SAP Security Patch Day in December 2019
Every second Tuesday of the month, SAP issues patch releases. For December, the set of security notes consists of 13 items (7 security notes from SAP and 6 additional ones). Each note includes the fixed vulnerabilities discovered in different SAP products.
The highest CVSS base score of patch update for December 2019 is 9.8, tagged as the Hot News priority. 12 out of 13 notes have received the medium priority rating.
Four updates out of 13 address to Missing authorization check vulnerabilities, the most common type of vulnerabilities this month as well as the previous one.
As for platforms, SAP ABAP has six vulnerabilities, which is more than in other platforms in this set of security notes.
Organizations running SAP have to secure data that SAP stores since attacks on their systems allow a cyber attacker to catch or change different business-critical information.

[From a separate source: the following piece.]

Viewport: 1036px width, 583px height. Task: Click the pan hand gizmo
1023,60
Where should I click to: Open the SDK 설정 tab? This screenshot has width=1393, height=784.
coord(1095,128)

So SAP strongly recommends that the customer visits the Support Portal and applies patches on a priority to protect their SAP landscape.
SAP Security Lapse
The very beginning of December 2019 became notorious for the SAP security lapse. New Zealand’s firearms buy-back scheme has been central to a data breach caused by human error at SAP.
After a software update mistakenly assigned higher-level privileges to some users within New Zealand’s firearms buy-back notification database. An update on the website caused personal data exposure. Names, addresses, dates of birth, firearms license numbers and bank account details were accessible.
SAP called this case “human error”. The error involved wrong security profiles assigned to gun dealers.
Why is this important? This incident serves as a reminder to us all that we have to be particularly secure with people’s personal information.